● Exercise details: Every entry below has to appear again in your reply, word for word, but no picture may.

● Supplied data:
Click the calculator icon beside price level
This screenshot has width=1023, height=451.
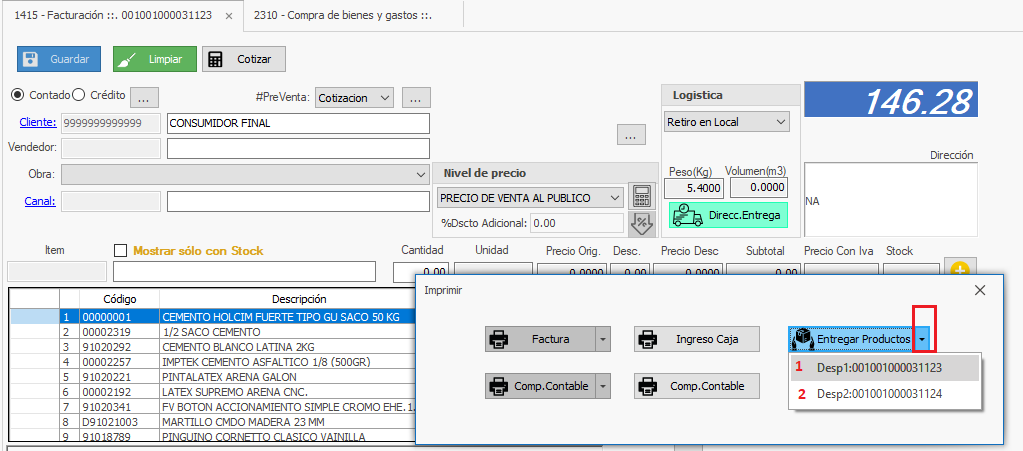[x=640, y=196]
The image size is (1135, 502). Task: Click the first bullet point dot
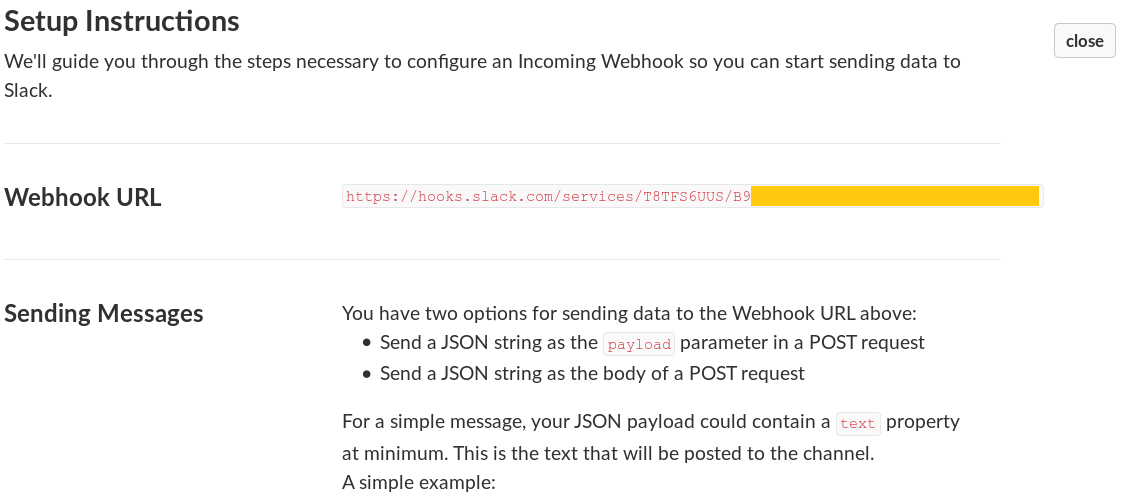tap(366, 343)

● Solved exercise:
Click the calculator icon beside price level
This screenshot has width=1023, height=451.
[x=640, y=196]
The image size is (1135, 502). Task: Click the first bullet point dot
tap(366, 343)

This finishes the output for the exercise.